Of course, we all use our homes for more than just sleeping or “dwelling.” We frequently cook out, some of us garden, some of us have home offices. These activities are generically included as accessory uses under the code, which permits the following:
- Private garages, carports and paved parking areas, when located on the same lot and not involving the conduct of a business, except a permitted home occupation or conditional use;
- Quarters for full-time household employees and their families;
- Guest houses;
- Specific signs;
- Home offices (within specific limits);
- Home gardening and horticulture not involving commercial facilities for garden produce, trees, shrubs, plants or cut flowers and not permitting greenhouses in excess of 500 square feet;
- Private residential outdoor recreational facilities;
- Service facilities;
- Or any other structure or use normally accessory to the principal use permitted.
In addition, each zone allows for some “conditional grant” uses. These conditional uses are basically exceptions allowed by the city on a case-by-case basis after an application procedure and hearing. Some activities are associated with residential uses but generate more traffic or otherwise impact neighbors in a way that residences would not. A good example is a church.

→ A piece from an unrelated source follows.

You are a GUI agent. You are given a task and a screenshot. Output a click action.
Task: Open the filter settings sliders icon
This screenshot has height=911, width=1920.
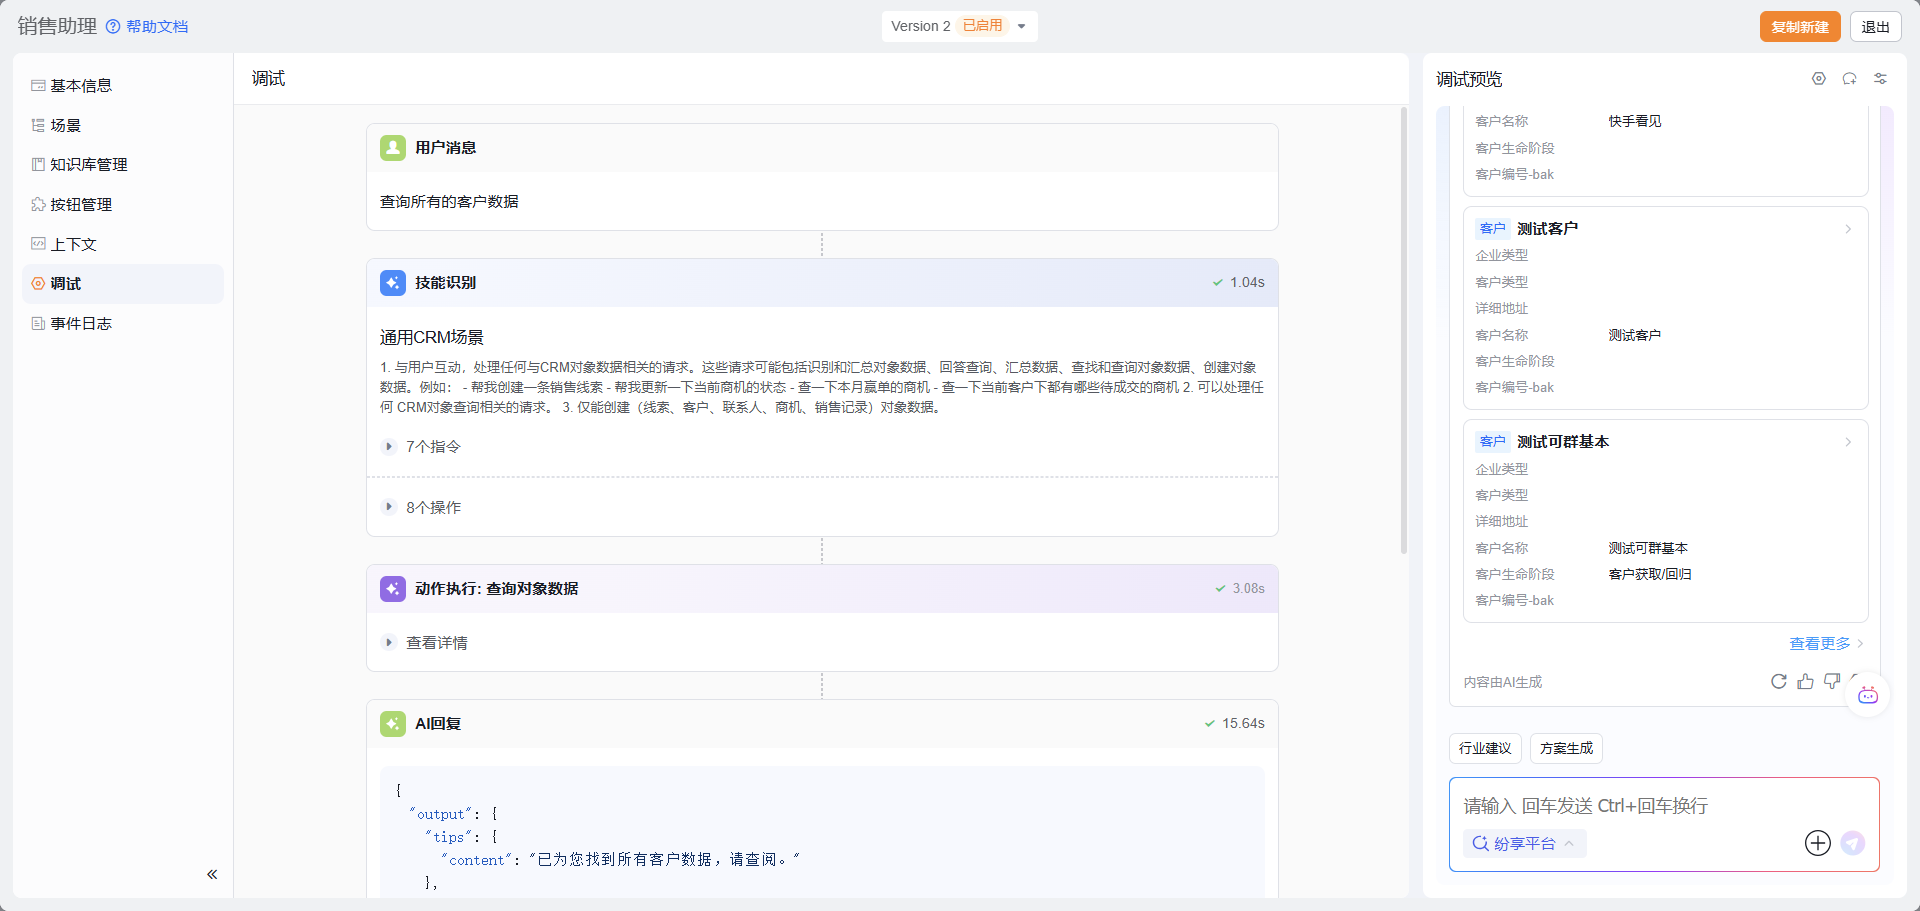click(x=1880, y=79)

Churches are sensibly placed near residences and people generally do not object to living near them. However, churches bring in extra traffic and impact the neighborhood in ways that a business might. One solution is to have the church apply for permission — a conditional grant — and allow the church to show that its impact in the neighborhood would not drastically alter the intent of the zoning scheme — perhaps by drawing thousands of cars into the neighborhood on a weekend. For that reason, churches are listed as conditional uses in Port Washington's most restrictive residential zones.
From time to time, issues come up where language intended to be all-inclusive does not cleanly fit into a given situation. The city could easily list out specific uses to the letter. In fact, the town of Saukville has a very detailed zoning code with few generalizations. However, most cities of any size try to keep things generalized enough to include most situations.
The language is meant to be all-inclusive. Unfortunately, the bee issue appears to be one of those situations where all-inclusive language becomes unclear.
Without going into the specific facts of the couple battling the city in their bee situation, the fight itself is over whether allowing a beehive into a residential neighborhood is a permitted use under the zoning code. In order to comply with the law, the couple will have to show that bees fall under one of the acceptable uses — likely as either the home office or horticulture provisions under the ordinance. The fight will probably come down to definitions and technicalities — whether honey constitutes “garden produce,” whether the couple was selling honey or renting their bees out or whether the beehive met any of the established setbacks or other rules within the area.
It's a debate that will likely change the language of Port Washington's zoning laws in the future.